Dossier de mécanisme

Gestapo, police de sûreté et SD à l’échelle régionale

Comment la Gestapo, la police de sûreté, le SD et les unités mobiles reliaient la politique centrale aux arrestations, déportations et exécutions en Pologne occupée.

L’occupation allemande ne reposait pas sur un quartier général policier unique. Des Einsatzgruppen mobiles pénétrèrent en Pologne à la suite de l’armée en 1939 ; des services permanents de la police de sûreté et du SD édifièrent ensuite des dispositifs régionaux de surveillance, d’arrestation, d’interrogatoire et d’exécution. Les antennes locales rendaient compte à leur hiérarchie tout en coopérant avec l’administration civile, les prisons, les chemins de fer et les autorités allemandes locales.

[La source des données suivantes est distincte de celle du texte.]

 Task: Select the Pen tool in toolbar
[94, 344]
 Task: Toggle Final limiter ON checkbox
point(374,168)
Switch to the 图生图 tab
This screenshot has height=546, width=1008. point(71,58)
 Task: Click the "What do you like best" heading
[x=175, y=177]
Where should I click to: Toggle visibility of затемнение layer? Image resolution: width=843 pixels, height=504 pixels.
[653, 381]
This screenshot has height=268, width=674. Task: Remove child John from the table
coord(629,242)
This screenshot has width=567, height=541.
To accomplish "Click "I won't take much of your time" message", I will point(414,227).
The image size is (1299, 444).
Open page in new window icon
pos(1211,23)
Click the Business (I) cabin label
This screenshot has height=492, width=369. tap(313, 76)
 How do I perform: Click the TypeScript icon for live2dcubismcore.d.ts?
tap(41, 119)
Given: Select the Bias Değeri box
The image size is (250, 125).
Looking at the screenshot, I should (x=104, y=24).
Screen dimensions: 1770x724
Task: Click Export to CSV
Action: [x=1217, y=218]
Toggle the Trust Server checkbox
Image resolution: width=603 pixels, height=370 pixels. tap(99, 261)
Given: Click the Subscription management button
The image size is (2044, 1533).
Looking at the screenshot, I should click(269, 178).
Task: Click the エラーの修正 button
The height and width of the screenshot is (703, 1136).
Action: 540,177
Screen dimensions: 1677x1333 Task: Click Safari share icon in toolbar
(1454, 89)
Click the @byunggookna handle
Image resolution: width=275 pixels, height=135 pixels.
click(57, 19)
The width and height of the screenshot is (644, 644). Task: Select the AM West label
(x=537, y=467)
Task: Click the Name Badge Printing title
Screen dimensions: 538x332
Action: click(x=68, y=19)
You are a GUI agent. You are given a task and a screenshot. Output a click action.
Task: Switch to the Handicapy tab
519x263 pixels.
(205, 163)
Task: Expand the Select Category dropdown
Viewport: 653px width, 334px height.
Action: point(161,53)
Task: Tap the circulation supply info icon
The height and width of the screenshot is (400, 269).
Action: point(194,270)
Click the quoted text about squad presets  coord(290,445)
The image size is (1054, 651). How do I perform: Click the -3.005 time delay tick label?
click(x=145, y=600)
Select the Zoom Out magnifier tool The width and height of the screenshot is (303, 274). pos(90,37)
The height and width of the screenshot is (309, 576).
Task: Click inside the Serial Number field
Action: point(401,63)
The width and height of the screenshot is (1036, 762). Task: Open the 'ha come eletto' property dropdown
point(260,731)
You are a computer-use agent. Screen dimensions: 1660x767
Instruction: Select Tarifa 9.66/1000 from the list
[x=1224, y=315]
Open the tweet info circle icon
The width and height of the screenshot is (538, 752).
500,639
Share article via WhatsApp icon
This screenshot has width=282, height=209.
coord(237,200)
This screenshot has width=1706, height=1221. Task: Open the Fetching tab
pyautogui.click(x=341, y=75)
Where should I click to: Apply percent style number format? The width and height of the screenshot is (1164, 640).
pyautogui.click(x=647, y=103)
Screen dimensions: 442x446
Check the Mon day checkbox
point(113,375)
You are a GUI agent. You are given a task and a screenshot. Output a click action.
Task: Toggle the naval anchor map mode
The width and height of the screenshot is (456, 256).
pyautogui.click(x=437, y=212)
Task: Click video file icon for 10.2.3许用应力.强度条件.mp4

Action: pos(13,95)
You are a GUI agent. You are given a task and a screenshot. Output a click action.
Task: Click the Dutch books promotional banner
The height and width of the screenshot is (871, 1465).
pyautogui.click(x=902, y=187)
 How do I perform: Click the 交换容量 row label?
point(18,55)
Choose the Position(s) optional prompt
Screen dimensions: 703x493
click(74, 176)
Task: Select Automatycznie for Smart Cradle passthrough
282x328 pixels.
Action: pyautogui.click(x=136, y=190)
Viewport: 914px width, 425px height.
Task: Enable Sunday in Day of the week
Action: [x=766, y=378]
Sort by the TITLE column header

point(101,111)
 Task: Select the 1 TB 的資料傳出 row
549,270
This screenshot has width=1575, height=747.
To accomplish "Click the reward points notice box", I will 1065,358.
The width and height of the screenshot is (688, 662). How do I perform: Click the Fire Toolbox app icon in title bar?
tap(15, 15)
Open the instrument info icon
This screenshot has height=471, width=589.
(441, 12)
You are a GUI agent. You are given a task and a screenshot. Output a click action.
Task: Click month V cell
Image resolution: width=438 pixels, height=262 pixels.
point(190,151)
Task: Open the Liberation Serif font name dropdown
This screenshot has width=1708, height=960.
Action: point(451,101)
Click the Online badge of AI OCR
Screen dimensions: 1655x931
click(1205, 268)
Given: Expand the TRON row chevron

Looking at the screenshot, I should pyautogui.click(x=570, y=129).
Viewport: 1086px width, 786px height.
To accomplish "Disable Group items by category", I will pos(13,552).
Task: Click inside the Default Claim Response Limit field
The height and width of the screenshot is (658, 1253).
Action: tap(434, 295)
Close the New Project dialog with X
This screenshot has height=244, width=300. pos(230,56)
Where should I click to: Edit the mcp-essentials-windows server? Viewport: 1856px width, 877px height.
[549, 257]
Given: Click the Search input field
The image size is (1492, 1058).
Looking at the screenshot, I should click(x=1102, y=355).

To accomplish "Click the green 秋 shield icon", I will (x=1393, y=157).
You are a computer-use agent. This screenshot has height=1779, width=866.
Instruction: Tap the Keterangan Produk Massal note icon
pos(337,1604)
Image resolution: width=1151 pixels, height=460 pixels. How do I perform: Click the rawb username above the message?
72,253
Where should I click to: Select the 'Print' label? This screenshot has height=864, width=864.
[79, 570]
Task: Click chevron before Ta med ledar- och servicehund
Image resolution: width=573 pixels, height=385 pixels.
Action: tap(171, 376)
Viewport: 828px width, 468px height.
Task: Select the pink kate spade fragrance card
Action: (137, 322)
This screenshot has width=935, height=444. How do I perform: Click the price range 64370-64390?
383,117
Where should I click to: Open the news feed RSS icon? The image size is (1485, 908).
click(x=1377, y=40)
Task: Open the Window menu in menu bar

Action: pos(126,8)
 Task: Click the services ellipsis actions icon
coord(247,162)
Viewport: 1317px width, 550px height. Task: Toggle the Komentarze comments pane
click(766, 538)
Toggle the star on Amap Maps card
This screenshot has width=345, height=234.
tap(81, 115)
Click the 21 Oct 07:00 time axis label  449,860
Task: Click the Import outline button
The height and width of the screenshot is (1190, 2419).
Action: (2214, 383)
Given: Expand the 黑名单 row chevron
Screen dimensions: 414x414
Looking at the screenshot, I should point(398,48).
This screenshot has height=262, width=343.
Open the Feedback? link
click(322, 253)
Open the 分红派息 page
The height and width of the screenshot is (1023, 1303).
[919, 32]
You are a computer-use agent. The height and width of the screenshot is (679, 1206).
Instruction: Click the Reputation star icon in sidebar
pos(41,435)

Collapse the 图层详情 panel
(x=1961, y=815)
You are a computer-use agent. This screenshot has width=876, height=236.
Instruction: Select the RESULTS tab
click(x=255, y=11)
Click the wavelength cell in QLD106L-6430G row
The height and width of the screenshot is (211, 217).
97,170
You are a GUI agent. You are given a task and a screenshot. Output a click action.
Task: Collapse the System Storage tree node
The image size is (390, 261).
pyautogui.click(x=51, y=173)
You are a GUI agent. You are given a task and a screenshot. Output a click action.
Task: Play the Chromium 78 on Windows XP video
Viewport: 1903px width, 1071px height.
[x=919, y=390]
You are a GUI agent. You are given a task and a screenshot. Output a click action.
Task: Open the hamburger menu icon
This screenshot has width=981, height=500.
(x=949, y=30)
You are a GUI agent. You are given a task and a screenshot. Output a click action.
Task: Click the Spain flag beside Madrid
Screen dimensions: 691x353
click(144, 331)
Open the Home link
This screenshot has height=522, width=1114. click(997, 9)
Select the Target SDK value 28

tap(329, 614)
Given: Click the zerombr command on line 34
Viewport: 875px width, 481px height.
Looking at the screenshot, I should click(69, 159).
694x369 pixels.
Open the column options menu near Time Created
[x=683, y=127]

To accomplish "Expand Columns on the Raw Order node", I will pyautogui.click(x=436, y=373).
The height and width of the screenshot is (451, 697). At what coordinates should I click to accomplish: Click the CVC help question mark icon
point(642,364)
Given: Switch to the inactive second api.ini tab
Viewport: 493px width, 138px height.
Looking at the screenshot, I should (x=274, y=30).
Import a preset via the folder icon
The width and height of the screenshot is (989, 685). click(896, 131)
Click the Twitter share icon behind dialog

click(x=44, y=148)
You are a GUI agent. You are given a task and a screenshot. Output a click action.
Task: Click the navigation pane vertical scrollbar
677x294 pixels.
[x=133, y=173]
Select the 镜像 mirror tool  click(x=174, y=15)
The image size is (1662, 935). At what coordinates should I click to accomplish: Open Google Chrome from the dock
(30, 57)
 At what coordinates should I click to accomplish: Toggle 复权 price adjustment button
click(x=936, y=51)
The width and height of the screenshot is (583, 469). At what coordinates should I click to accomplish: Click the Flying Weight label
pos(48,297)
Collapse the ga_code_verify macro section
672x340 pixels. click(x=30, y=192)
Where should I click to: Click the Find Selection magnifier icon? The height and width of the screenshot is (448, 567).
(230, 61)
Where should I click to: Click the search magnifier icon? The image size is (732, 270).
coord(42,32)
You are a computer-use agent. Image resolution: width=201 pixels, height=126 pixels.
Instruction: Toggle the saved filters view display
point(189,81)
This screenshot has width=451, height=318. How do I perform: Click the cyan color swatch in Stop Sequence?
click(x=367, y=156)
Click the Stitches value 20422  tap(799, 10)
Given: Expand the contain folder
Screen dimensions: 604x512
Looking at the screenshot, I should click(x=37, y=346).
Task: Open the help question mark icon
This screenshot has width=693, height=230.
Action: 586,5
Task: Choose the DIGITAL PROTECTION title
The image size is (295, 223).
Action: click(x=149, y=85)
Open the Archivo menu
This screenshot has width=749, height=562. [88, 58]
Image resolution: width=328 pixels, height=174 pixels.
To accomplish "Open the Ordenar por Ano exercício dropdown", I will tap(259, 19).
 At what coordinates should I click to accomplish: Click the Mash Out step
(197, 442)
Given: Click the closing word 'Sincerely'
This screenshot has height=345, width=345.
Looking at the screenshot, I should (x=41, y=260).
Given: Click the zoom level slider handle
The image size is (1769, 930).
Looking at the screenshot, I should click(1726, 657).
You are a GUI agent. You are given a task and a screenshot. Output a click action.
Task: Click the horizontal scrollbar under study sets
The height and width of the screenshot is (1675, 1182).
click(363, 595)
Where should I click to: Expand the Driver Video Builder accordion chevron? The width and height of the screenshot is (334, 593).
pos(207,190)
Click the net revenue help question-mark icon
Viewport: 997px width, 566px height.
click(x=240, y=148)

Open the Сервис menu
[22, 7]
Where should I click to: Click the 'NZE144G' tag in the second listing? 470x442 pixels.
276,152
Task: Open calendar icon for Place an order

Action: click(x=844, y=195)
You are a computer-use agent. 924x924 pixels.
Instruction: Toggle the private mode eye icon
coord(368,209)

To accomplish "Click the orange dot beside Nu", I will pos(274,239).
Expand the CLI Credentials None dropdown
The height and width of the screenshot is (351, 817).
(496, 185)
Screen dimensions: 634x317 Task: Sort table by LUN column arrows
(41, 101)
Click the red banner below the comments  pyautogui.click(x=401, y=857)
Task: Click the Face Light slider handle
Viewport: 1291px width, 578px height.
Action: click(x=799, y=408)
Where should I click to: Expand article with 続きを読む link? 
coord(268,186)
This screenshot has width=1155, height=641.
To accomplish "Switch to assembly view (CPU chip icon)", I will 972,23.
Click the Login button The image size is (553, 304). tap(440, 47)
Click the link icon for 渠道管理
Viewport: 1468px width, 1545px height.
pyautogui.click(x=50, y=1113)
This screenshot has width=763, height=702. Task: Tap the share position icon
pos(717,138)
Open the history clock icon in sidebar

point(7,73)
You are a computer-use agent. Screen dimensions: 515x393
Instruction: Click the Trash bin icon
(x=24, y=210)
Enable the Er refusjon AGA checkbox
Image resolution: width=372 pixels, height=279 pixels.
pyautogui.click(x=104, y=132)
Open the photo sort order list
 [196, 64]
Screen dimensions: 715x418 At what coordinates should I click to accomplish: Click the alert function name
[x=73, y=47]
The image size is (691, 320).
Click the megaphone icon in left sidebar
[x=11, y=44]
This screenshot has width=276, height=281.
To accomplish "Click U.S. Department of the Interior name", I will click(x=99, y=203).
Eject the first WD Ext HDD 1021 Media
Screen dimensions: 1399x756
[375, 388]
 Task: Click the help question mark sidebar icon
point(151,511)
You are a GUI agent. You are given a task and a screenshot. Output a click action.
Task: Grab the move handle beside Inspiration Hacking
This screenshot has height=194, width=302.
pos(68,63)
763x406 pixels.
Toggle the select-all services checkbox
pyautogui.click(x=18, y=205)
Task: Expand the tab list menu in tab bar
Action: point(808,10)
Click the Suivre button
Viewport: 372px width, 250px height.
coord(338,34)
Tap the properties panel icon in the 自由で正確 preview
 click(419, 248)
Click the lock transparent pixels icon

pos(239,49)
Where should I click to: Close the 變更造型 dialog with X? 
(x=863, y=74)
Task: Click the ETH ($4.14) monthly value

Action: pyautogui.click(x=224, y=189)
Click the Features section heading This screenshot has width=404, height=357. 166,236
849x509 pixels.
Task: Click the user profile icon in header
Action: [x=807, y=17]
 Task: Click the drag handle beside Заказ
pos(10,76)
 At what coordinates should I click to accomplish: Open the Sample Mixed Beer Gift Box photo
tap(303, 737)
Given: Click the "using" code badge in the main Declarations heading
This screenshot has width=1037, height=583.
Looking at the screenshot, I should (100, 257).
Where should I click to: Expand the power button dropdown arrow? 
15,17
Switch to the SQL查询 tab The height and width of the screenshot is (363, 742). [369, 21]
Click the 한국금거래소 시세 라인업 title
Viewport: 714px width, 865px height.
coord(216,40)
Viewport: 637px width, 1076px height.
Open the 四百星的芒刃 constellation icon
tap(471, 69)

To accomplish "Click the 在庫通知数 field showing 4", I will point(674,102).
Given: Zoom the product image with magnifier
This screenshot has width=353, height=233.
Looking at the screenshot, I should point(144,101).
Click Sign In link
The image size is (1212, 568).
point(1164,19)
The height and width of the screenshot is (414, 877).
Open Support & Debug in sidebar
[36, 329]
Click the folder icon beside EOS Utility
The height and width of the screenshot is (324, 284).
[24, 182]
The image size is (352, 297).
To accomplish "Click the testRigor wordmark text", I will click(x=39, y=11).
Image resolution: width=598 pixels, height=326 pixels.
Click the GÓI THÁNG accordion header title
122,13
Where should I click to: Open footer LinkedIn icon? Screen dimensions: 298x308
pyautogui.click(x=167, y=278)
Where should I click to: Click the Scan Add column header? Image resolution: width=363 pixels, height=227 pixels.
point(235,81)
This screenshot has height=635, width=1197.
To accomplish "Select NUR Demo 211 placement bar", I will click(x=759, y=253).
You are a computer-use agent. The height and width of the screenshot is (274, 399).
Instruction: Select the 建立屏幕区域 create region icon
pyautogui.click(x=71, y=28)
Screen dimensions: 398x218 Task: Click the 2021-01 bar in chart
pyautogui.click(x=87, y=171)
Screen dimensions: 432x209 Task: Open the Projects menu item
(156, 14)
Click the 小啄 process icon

La responsabilité d’un commandant doit être reconstituée à l’échelon approprié. Le chef d’un service régional pouvait fixer des priorités, affecter du personnel et superviser les postes subordonnés sans participer personnellement à chaque arrestation. Les chefs de service traduisaient ces priorités en listes, transports et opérations sur le terrain. Les agents et les gardes exerçaient directement la violence. L’archive maintient ces distinctions tout en montrant que ces échelons formaient un seul appareil.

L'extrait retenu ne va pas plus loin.